[[ Dataset entries open ]]
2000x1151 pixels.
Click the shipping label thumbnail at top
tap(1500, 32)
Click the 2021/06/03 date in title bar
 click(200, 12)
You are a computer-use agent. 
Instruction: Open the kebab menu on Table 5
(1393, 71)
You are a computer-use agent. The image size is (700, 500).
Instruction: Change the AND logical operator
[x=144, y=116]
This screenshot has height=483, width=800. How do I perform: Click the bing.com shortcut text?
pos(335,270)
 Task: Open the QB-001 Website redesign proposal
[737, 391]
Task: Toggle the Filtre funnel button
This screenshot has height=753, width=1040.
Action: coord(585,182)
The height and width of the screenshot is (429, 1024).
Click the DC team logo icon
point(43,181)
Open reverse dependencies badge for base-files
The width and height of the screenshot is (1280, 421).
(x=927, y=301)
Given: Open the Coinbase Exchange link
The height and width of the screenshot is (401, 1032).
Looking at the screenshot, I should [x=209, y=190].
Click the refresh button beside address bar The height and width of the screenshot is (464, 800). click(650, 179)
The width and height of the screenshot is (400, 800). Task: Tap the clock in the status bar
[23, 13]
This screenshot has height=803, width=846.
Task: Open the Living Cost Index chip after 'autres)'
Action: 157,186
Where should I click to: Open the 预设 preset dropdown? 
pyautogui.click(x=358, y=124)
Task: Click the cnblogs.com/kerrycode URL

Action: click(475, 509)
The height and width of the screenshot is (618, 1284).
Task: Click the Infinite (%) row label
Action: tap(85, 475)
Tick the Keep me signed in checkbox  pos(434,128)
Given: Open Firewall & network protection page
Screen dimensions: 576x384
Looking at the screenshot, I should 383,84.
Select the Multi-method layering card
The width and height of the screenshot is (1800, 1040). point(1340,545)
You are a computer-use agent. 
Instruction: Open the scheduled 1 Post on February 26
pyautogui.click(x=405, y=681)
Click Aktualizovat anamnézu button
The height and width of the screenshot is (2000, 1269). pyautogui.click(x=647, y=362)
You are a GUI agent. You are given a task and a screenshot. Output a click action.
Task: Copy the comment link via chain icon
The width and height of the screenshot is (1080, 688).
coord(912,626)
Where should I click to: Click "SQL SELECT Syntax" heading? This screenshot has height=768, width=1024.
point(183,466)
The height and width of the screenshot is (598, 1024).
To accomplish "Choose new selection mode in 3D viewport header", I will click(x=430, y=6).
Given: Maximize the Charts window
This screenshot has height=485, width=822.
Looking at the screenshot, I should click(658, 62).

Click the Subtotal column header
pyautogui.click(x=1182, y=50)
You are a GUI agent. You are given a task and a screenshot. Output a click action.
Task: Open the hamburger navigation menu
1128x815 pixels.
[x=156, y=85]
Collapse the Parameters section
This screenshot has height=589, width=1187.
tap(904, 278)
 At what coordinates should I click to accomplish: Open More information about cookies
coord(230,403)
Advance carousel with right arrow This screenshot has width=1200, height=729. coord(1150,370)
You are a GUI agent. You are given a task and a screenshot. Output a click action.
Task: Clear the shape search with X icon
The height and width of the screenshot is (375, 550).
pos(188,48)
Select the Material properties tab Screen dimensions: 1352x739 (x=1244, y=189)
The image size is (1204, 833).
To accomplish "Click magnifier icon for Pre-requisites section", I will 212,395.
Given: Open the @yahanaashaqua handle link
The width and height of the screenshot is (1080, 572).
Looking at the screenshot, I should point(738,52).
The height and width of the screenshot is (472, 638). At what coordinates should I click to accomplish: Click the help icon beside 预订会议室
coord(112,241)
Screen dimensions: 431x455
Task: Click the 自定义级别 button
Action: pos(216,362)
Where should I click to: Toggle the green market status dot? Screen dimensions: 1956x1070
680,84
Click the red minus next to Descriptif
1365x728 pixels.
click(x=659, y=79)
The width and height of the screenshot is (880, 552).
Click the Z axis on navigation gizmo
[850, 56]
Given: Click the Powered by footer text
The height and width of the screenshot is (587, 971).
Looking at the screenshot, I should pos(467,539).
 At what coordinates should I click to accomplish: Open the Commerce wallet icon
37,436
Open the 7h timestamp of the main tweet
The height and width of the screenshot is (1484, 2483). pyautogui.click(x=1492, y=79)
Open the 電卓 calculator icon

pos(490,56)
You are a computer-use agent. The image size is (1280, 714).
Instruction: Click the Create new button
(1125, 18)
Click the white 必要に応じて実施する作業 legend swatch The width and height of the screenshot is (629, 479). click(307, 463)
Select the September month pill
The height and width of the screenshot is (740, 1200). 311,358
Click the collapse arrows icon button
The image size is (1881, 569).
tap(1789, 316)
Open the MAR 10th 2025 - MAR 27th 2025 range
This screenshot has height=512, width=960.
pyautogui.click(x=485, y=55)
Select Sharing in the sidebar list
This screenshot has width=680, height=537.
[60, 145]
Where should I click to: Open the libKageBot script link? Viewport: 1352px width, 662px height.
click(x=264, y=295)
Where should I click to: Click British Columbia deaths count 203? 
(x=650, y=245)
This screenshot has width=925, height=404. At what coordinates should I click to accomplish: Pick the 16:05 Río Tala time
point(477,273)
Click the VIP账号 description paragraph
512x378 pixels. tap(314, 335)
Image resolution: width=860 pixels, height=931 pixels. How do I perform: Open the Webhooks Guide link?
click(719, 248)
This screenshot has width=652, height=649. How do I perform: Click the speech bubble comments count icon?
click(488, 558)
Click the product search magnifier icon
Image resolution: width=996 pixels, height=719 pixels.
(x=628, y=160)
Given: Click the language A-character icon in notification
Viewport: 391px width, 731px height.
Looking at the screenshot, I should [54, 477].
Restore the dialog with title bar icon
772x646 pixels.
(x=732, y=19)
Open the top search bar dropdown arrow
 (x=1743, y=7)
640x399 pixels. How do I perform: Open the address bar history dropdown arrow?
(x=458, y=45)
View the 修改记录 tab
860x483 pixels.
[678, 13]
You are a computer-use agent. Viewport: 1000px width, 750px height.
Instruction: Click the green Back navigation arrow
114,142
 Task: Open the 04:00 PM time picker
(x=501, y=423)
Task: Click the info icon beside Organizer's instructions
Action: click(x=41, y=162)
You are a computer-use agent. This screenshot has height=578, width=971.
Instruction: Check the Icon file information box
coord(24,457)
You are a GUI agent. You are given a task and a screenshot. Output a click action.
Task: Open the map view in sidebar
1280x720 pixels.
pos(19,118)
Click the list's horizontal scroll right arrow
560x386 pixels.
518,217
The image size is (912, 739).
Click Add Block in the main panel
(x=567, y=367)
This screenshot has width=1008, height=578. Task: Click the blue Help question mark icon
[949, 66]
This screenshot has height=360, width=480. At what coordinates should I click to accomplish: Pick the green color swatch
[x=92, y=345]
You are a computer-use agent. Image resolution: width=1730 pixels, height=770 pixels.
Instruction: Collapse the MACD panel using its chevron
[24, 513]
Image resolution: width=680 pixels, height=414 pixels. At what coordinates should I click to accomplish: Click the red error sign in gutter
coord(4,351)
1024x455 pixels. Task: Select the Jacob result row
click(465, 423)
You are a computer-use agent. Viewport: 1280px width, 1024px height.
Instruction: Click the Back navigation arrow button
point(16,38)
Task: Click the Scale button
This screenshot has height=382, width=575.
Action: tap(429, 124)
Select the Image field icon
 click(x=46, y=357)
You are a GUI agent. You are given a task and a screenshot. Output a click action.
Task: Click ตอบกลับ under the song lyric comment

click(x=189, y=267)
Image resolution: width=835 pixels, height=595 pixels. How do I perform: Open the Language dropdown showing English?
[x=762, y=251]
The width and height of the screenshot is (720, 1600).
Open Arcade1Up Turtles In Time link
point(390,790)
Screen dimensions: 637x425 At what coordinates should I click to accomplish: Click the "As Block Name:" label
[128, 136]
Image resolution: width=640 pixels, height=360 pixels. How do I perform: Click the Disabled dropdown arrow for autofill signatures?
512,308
[[ Dataset entries closed ]]
> **What you have to do**
In the entries above, work out how many lines contain the string "will", and give only that number.

> **Response to this task**
2